**** Excerpted records

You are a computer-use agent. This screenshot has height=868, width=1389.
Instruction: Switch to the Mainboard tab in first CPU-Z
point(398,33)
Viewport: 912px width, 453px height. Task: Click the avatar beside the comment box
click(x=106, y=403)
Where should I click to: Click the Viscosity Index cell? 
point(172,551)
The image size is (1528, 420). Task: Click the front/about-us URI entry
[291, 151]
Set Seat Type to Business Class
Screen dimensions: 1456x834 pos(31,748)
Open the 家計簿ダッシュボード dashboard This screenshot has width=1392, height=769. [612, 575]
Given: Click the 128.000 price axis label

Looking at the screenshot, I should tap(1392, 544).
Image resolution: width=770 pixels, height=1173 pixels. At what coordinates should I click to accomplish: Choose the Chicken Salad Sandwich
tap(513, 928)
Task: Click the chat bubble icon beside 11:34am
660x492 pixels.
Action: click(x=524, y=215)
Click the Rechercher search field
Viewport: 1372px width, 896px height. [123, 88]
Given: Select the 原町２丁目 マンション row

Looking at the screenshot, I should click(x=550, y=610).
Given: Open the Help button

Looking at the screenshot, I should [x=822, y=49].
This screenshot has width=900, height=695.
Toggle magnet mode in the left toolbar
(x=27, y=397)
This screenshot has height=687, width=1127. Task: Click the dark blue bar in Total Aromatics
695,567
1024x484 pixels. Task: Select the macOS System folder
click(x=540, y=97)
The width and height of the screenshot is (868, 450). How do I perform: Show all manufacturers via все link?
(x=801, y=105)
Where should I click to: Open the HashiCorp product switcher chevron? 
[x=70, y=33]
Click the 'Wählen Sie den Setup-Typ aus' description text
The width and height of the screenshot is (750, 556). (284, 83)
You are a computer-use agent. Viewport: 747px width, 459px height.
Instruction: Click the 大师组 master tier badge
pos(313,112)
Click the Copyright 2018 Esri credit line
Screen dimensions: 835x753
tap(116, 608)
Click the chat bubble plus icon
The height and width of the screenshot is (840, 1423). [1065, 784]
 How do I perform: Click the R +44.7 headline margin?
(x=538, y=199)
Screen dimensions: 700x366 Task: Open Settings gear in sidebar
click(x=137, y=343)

********

=== Prompt ===
Rewrite all of the material above, changing every occurrence of "chat bubble" to "speech bubble" and leaving everything else untouched.

=== The reply ===
You are a computer-use agent. This screenshot has height=868, width=1389.
Instruction: Switch to the Mainboard tab in first CPU-Z
point(398,33)
Viewport: 912px width, 453px height. Task: Click the avatar beside the comment box
click(x=106, y=403)
Where should I click to: Click the Viscosity Index cell? 
point(172,551)
The image size is (1528, 420). Task: Click the front/about-us URI entry
[291, 151]
Set Seat Type to Business Class
Screen dimensions: 1456x834 pos(31,748)
Open the 家計簿ダッシュボード dashboard This screenshot has width=1392, height=769. [612, 575]
Given: Click the 128.000 price axis label

Looking at the screenshot, I should tap(1392, 544).
Image resolution: width=770 pixels, height=1173 pixels. At what coordinates should I click to accomplish: Choose the Chicken Salad Sandwich
tap(513, 928)
Task: Click the speech bubble icon beside 11:34am
660x492 pixels.
Action: click(x=524, y=215)
Click the Rechercher search field
Viewport: 1372px width, 896px height. [123, 88]
Given: Select the 原町２丁目 マンション row

Looking at the screenshot, I should click(x=550, y=610).
Given: Open the Help button

Looking at the screenshot, I should [x=822, y=49].
This screenshot has width=900, height=695.
Toggle magnet mode in the left toolbar
(x=27, y=397)
This screenshot has height=687, width=1127. Task: Click the dark blue bar in Total Aromatics
695,567
1024x484 pixels. Task: Select the macOS System folder
click(x=540, y=97)
The width and height of the screenshot is (868, 450). How do I perform: Show all manufacturers via все link?
(x=801, y=105)
Where should I click to: Open the HashiCorp product switcher chevron? 
[x=70, y=33]
Click the 'Wählen Sie den Setup-Typ aus' description text
The width and height of the screenshot is (750, 556). (284, 83)
You are a computer-use agent. Viewport: 747px width, 459px height.
Instruction: Click the 大师组 master tier badge
pos(313,112)
Click the Copyright 2018 Esri credit line
Screen dimensions: 835x753
tap(116, 608)
Click the speech bubble plus icon
The height and width of the screenshot is (840, 1423). [1065, 784]
 How do I perform: Click the R +44.7 headline margin?
(x=538, y=199)
Screen dimensions: 700x366 Task: Open Settings gear in sidebar
click(x=137, y=343)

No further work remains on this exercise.